La empresa de ingeniería pavimentó asimismo alrededor de la casa una explanada de diez metros de anchura de macadán alquitranado. No modificó en absoluto la casa.
Todas estas reformas le habían costado algo mas de ocho millones de euros. Hizo cuentas y supo que le quedaba capital de sobra para vivir hasta el final de sus días, aun suponiendo una longevidad muy larga. El gasto principal, con mucho, sería el impuesto sobre el patrimonio. No tendría que pagar impuesto sobre la renta. No tenía ingresos, no pensaba en producir de nuevo obras de arte destinadas al comercio.
Como suele decirse, transcurrieron los años.
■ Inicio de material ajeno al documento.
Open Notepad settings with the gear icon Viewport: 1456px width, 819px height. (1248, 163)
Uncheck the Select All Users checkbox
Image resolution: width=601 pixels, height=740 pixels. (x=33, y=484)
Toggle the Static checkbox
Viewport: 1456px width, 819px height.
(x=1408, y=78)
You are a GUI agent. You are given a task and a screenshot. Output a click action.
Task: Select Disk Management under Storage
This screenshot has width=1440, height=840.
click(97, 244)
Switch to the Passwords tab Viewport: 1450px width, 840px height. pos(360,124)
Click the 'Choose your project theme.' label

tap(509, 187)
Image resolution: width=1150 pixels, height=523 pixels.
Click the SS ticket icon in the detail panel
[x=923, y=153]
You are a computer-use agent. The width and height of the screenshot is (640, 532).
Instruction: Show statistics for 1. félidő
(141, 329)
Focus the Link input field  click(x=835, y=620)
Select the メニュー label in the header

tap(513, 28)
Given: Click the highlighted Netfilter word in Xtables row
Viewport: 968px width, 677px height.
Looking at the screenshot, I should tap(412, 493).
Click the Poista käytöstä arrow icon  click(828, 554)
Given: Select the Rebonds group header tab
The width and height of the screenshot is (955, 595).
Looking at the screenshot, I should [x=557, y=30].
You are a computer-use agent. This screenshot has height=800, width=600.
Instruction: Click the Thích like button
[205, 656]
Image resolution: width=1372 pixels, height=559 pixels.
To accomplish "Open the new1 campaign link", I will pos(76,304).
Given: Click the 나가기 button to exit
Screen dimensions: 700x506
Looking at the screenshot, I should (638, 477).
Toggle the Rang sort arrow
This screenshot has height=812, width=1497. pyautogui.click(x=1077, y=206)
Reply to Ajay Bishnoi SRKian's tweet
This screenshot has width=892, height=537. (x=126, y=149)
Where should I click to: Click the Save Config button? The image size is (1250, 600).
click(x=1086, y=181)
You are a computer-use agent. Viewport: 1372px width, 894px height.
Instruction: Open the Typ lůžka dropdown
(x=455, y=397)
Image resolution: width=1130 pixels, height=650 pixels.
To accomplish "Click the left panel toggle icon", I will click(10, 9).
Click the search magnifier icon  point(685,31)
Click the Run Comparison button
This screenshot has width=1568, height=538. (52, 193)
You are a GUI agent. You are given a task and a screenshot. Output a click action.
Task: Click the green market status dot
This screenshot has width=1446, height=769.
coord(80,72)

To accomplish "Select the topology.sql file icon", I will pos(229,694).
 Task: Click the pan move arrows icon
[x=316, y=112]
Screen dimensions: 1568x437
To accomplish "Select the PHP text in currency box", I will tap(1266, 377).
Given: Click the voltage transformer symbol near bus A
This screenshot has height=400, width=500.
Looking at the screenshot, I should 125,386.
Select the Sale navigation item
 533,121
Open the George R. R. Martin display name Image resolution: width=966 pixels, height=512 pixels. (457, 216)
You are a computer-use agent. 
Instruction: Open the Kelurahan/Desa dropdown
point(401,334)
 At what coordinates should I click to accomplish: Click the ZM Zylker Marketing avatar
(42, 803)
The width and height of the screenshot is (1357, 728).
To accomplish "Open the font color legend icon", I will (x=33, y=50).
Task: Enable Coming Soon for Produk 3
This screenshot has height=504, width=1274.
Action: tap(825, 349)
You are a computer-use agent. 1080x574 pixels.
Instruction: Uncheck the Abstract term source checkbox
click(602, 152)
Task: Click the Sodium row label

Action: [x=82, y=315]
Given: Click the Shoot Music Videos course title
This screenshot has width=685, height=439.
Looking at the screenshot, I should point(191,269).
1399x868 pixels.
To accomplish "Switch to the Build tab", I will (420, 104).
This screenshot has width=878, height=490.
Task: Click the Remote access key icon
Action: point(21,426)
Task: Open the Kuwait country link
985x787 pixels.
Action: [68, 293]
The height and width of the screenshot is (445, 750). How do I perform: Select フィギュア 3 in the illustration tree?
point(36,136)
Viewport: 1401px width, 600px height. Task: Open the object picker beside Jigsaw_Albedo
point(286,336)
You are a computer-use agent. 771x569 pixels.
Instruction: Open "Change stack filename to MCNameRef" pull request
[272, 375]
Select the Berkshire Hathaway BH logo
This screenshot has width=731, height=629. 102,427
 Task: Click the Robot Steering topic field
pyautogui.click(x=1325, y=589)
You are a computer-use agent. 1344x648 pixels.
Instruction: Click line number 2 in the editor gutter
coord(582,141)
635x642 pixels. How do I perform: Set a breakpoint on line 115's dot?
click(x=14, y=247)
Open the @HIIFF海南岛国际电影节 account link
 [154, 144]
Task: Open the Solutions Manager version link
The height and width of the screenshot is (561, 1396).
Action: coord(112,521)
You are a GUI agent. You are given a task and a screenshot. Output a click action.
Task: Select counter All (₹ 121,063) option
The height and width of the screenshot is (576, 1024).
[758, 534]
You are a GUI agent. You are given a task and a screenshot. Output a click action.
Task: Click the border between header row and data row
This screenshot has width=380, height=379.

Una mañana, escuchando la radio por causalidad —no lo había hecho desde hacía tres años, tirando por lo bajo—, se enteró de la muerte de Frédéric Beigbeder, a los setenta y un años. Había fallecido en su residencia de la costa vasca, rodeado, según la emisora, «del afecto de los suyos». A Jed no le costó trabajo creerlo. Hasta donde recordaba, en Beigbeder había habido, en efecto, algo que podía despertar afecto y, además, existían los «suyos»; era algo que no existía en Houellebecq ni tampoco en él mismo: como una especie de familiaridad con la vida.
De esta manera indirecta, atando cabos en cierto modo, tuvo conciencia de que acababa de cumplir sesenta años. Era asombroso: no tenía conciencia de haber envejecido hasta este punto. Uno se percata de que envejece a través y por conducto de las relaciones con el prójimo; uno mismo tiene tendencia a verse bajo la especie de la eternidad. Ciertamente, había encanecido, las arrugas le habían surcado el rostro; pero todo esto le había sobrevenido insensiblemente, sin que nada le indujera a enfrentarse directamente con las imágenes de su juventud. A Jed le chocó entonces esta incongruencia: él, que había sacado miles de fotos durante su vida artística, no poseía una sola fotografía de sí mismo. Nunca tampoco se le había ocurrido hacer un autorretrato, nunca se había considerado, por nimio que fuera, un asunto artístico válido.